===== Dataset records =====

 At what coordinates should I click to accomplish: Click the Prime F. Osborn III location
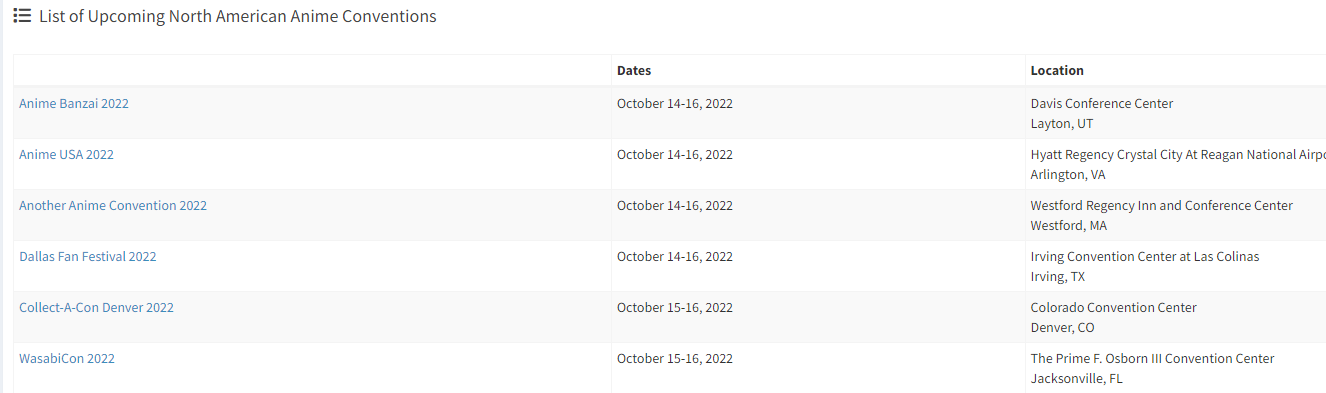[1153, 359]
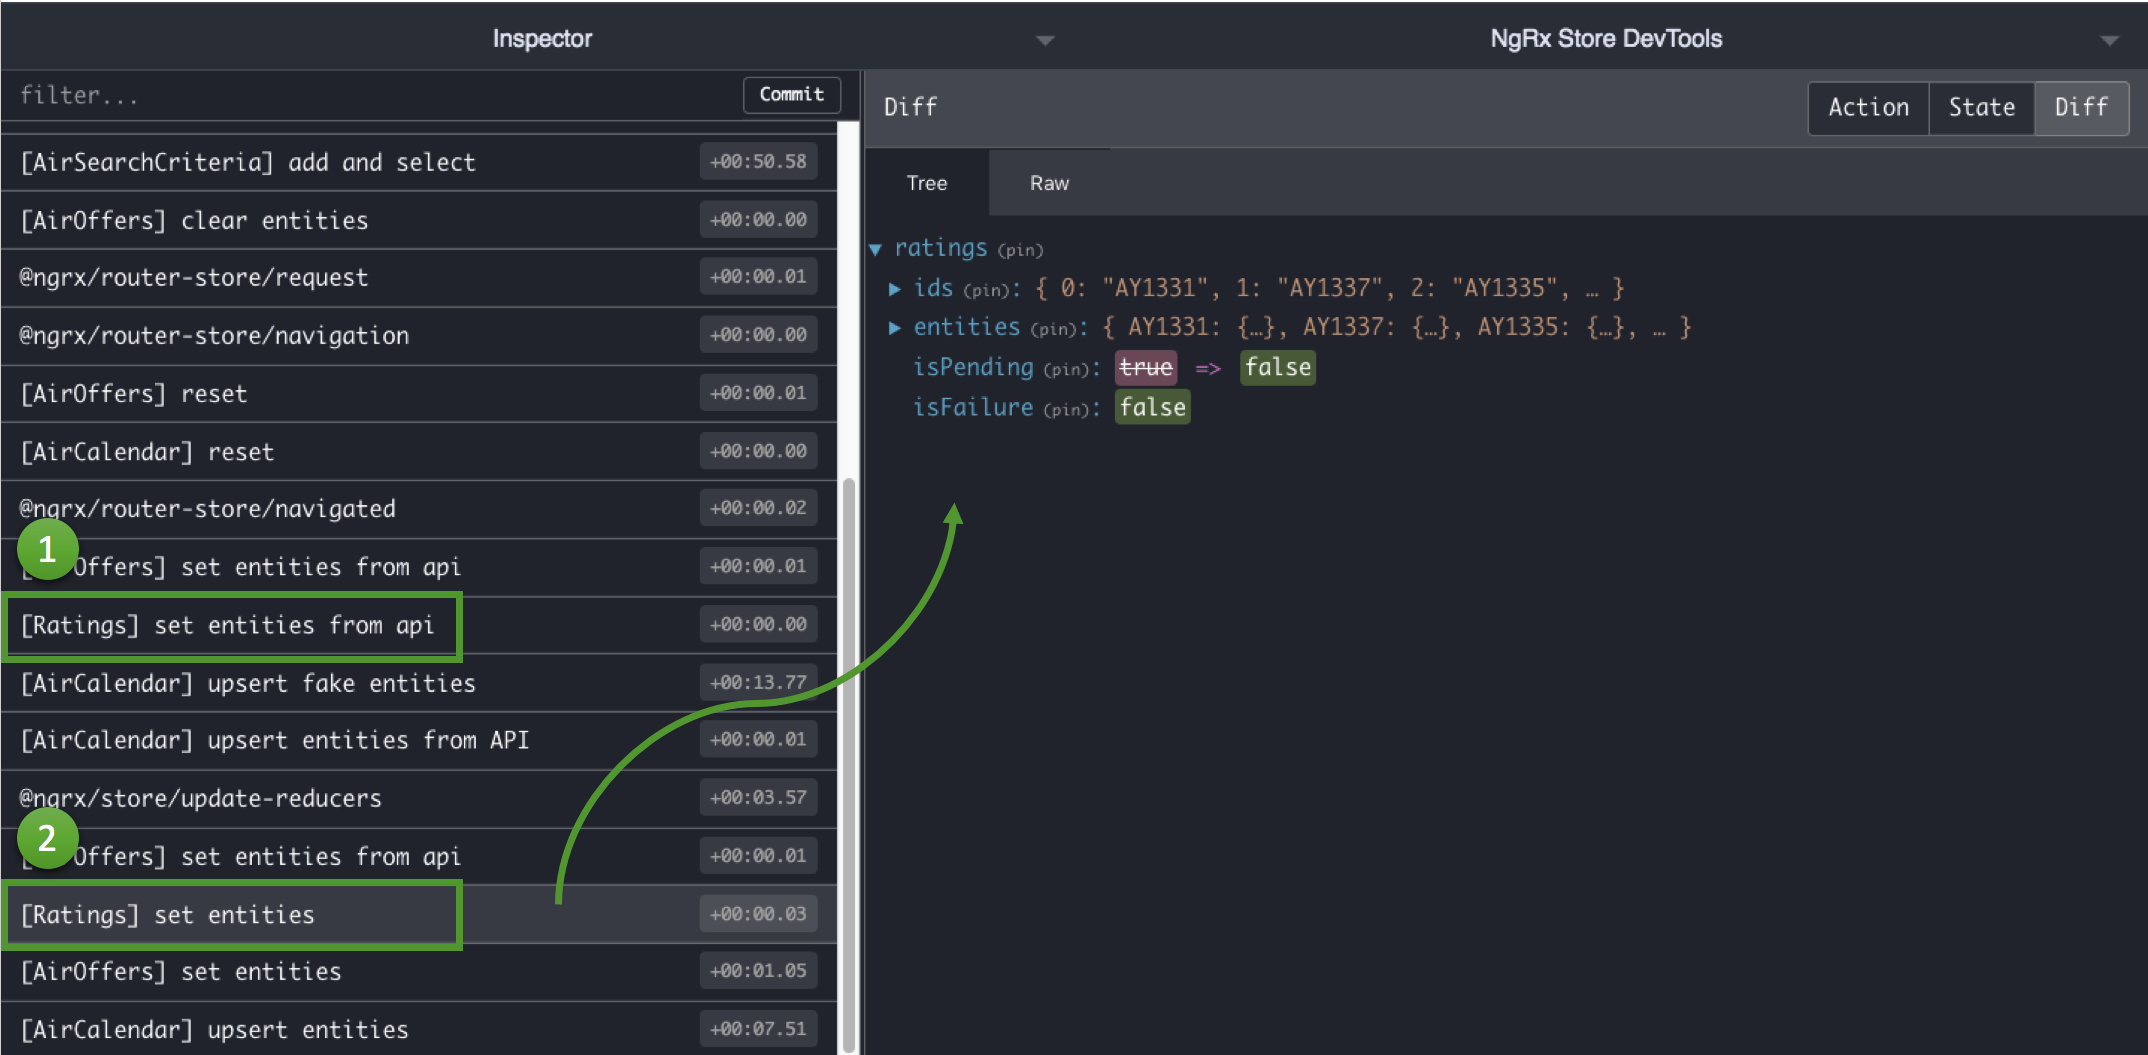Select the @ngrx/router-store/navigation action
This screenshot has width=2148, height=1055.
(214, 336)
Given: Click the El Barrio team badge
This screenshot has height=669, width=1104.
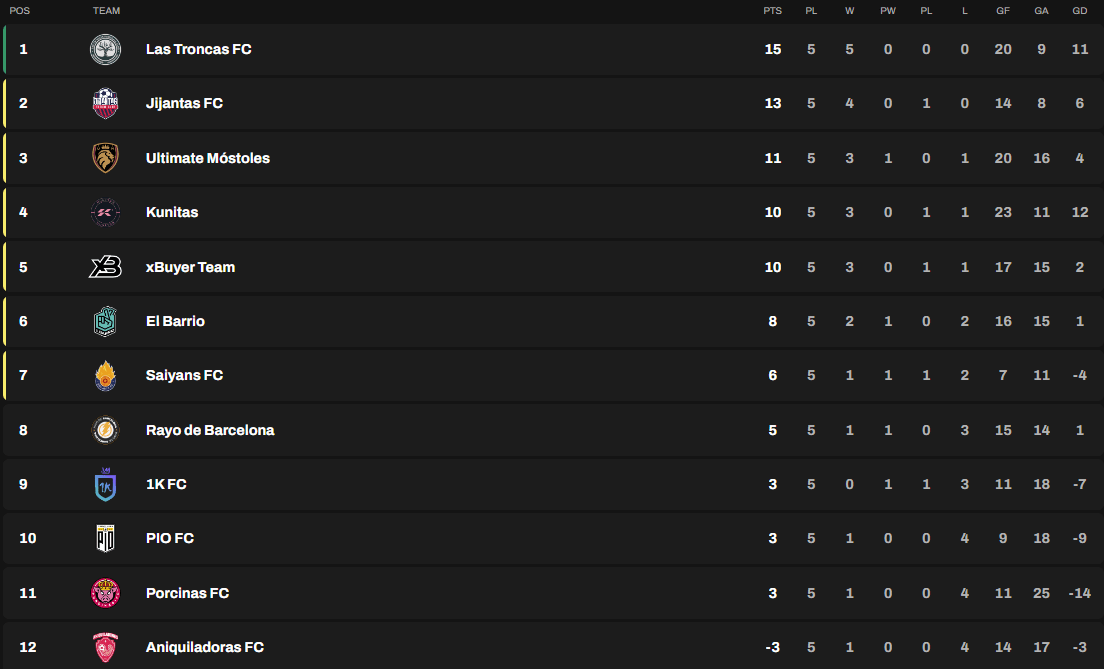Looking at the screenshot, I should click(x=106, y=321).
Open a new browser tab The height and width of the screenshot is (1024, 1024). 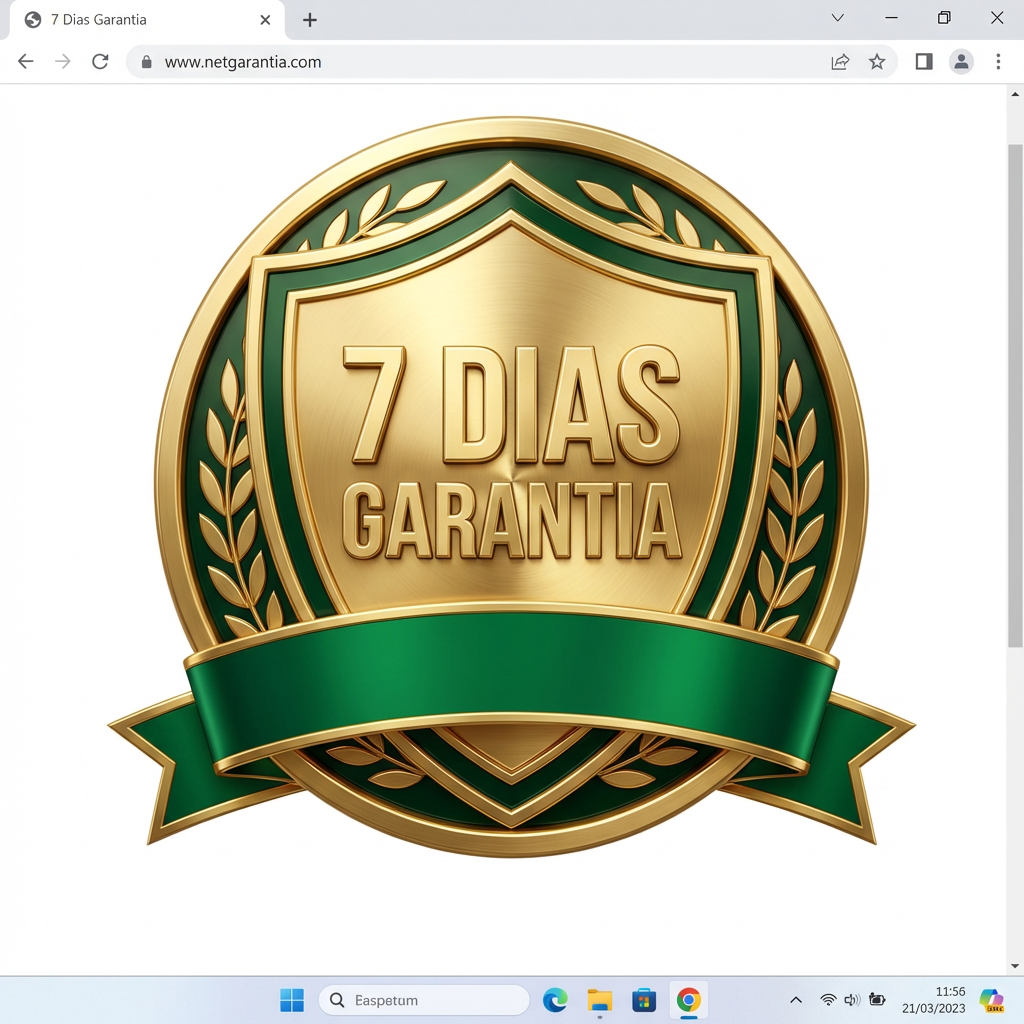point(310,19)
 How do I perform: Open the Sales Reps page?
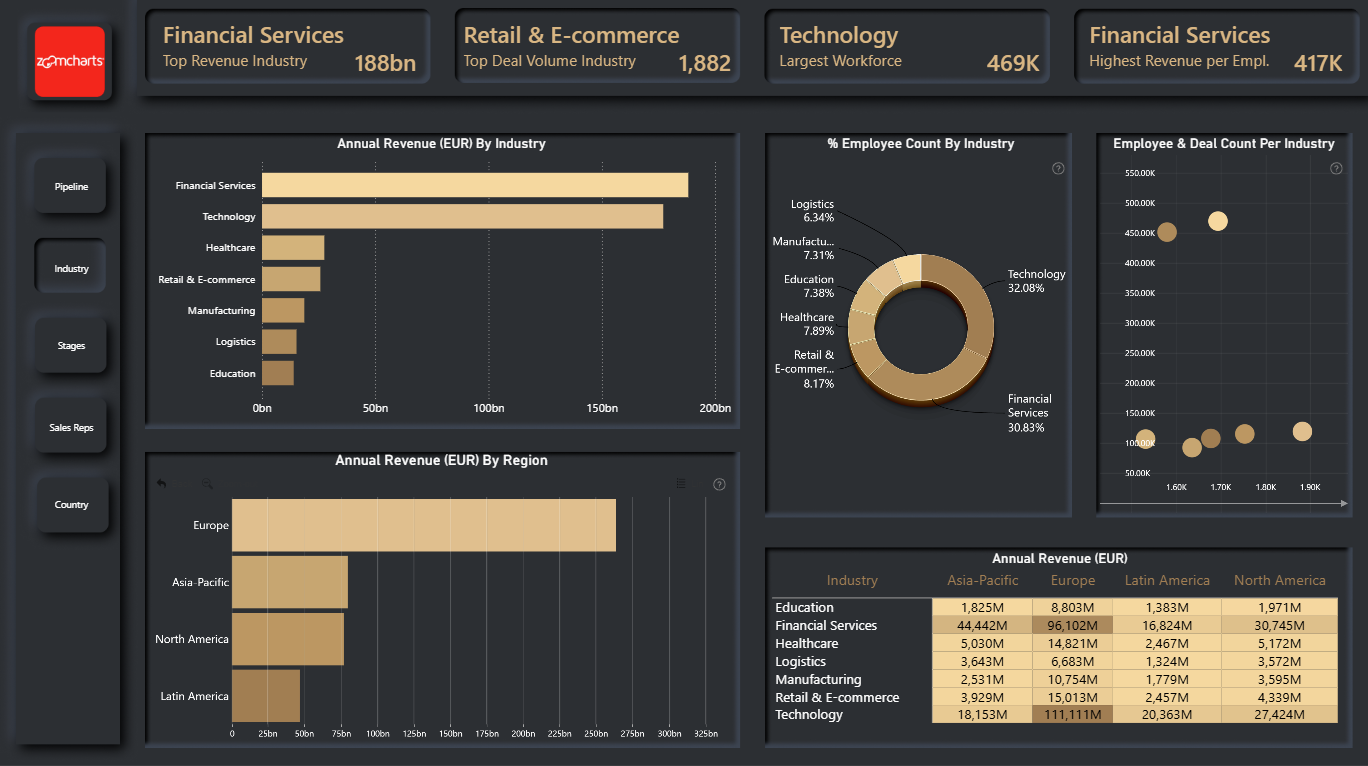pos(71,428)
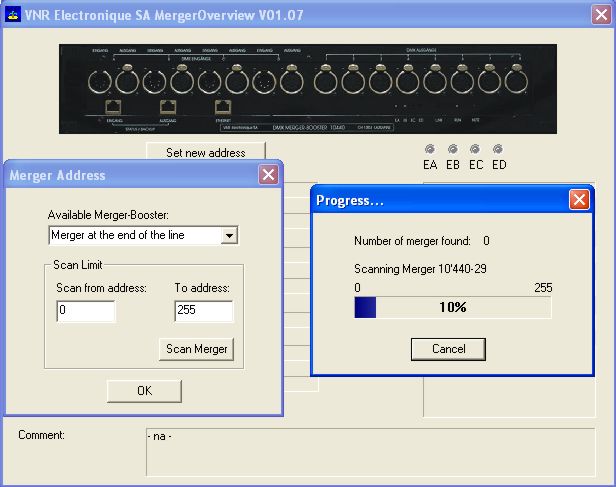This screenshot has height=487, width=616.
Task: Expand the merger list using the dropdown arrow
Action: pos(229,235)
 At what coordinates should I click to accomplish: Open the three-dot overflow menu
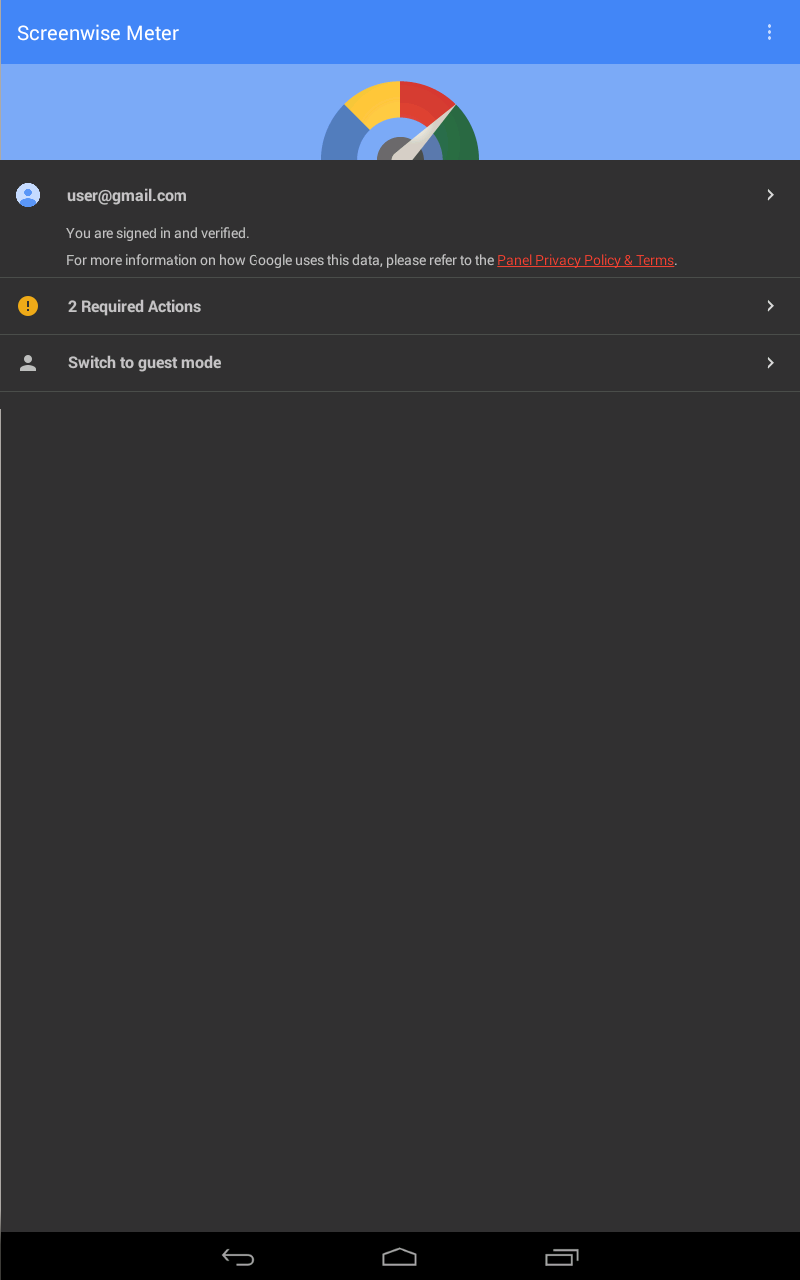769,32
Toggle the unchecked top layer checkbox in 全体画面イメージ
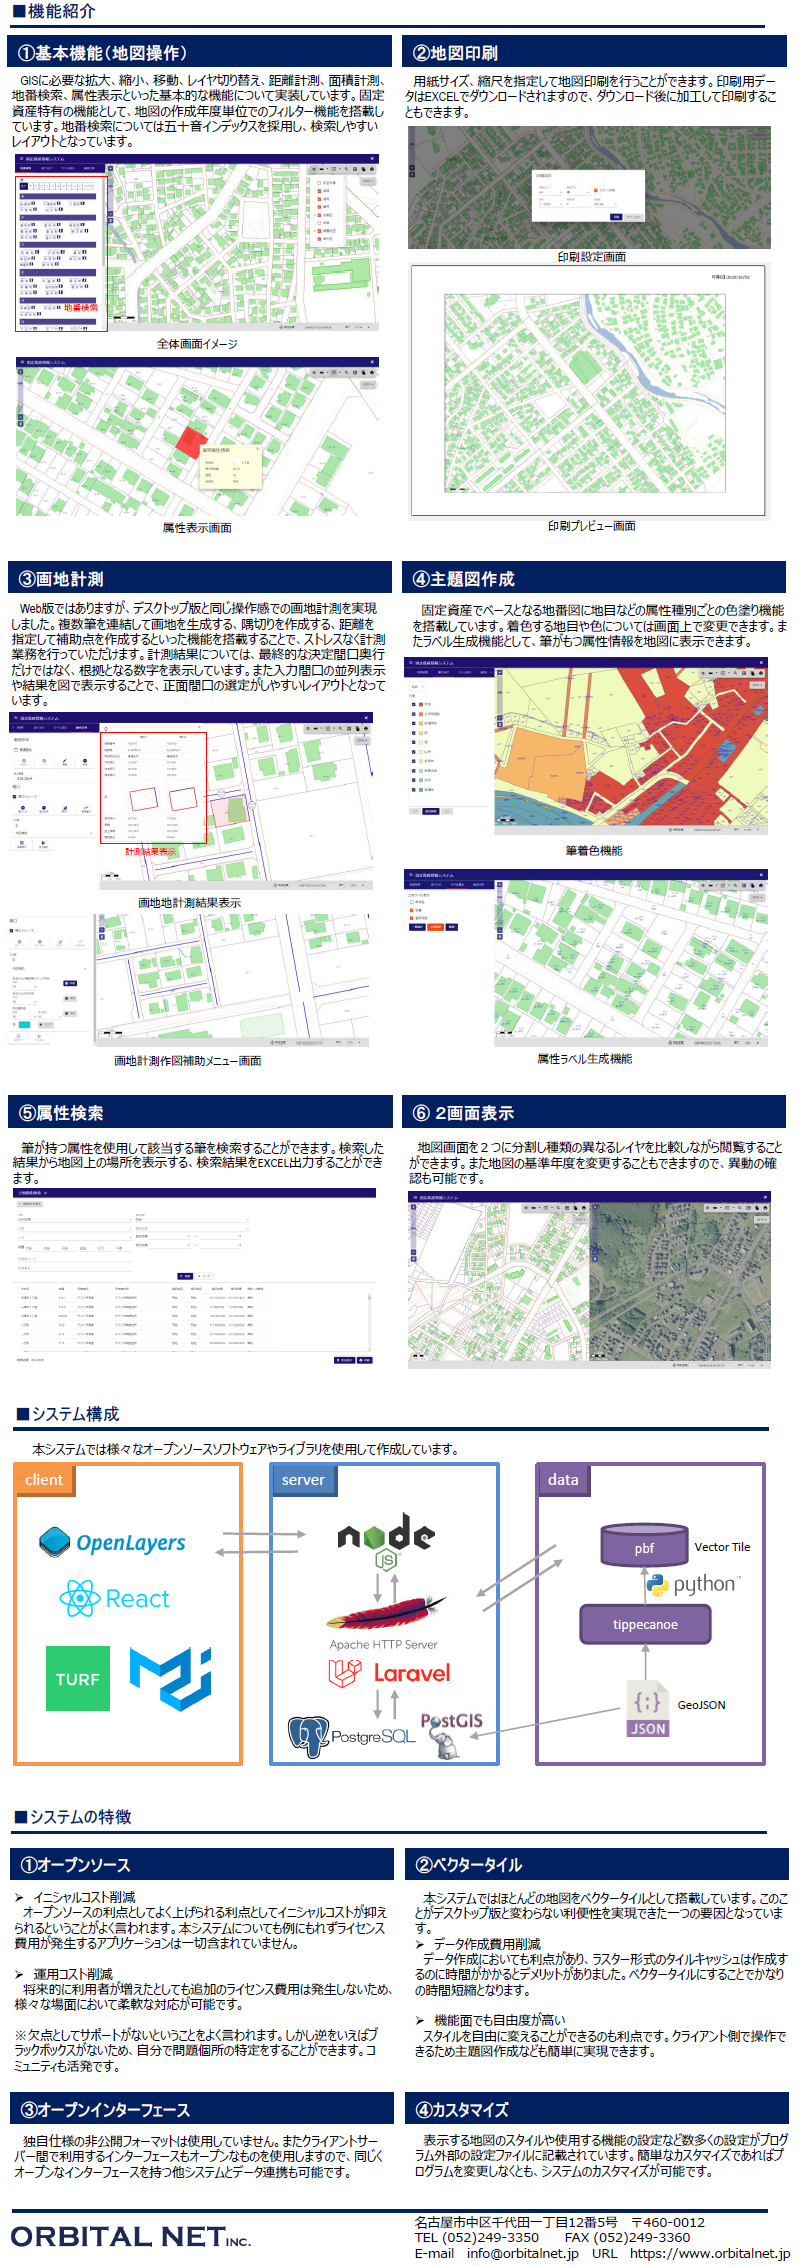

=====

What the exercise asks :: Lines from the one containing "How do I perform: Open the Sales Reps page?" through the end of the material above must be reproduced exactly; pictures must not be.

Exercise answer ::
 How do I perform: Open the Sales Reps page?
pos(71,428)
This screenshot has height=487, width=616.
Task: Expand the merger list using the dropdown arrow
Action: pos(229,235)
 At what coordinates should I click to accomplish: Open the three-dot overflow menu
769,32
Toggle the unchecked top layer checkbox in 全体画面イメージ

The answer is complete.